The first
thing to understand is that mutual funds are
investment vehicles, and that simply means that investors pool their money
together and then the mutual fund invests that money on their behalf. The
easiest way to understand this is to think that as an individual investor you
would’ve gone to the stock market and bought a share, but now as a mutual fund
investor you buy a mutual fund unit, and then the mutual fund pools together
your money with money from other investors and then goes and buys shares on
your behalf.
There are four main type of mutual funds based on what they
invest in.
1. Equity Mutual Funds: These are mutual funds that invest in shares of other
companies.
2. Debt Mutual Funds: Debt mutual funds are mutual funds that invest in debt
instruments so they may buy debentures of a company or government and other
such things.
3. Commodity Mutual Funds: These are mutual funds that own commodities like gold, and
in reality, India only has gold based mutual funds.
4. Hybrid Mutual Funds: Hybrid mutual funds invest in a mix of the above three
classes at the same time. So for example, they may invest 65% of their money in
shares and 35% in debt.
The answer to which mutual fund you want to invest in depends
on what you actually want to buy and your appetite for risk.
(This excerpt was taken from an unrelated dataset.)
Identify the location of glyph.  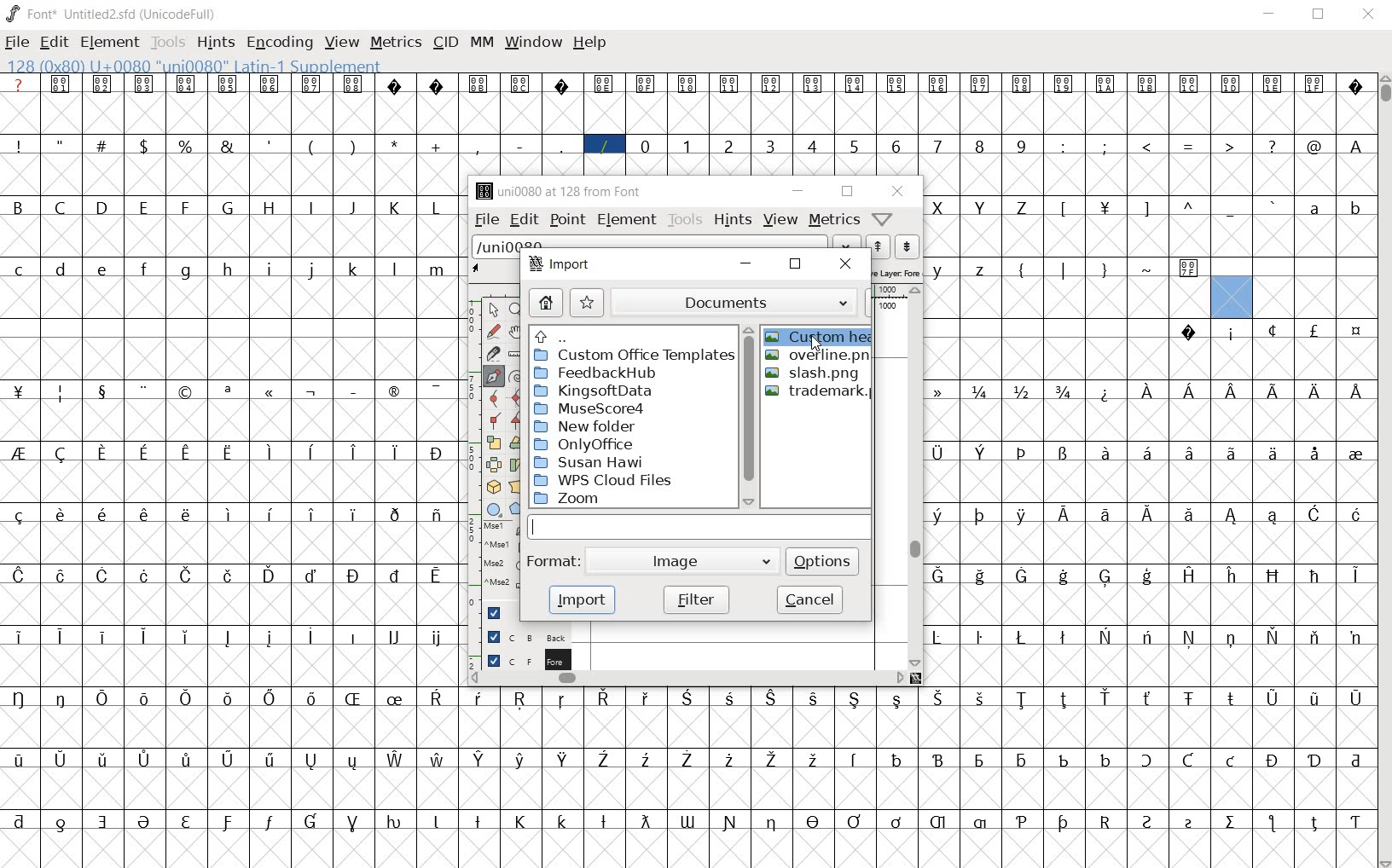
(1020, 272).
If you want to invest in shares and understand that investing
in shares can sometimes mean that you even lose your capital then equity funds
are for you.
If you want to be safe and protect your capital then you
should only invest in debt mutual funds.
If you were interested in getting returns from gold then you
should invest in a gold mutual fund. A hybrid fund is for someone who needs a
balance.
Click HERE for more details.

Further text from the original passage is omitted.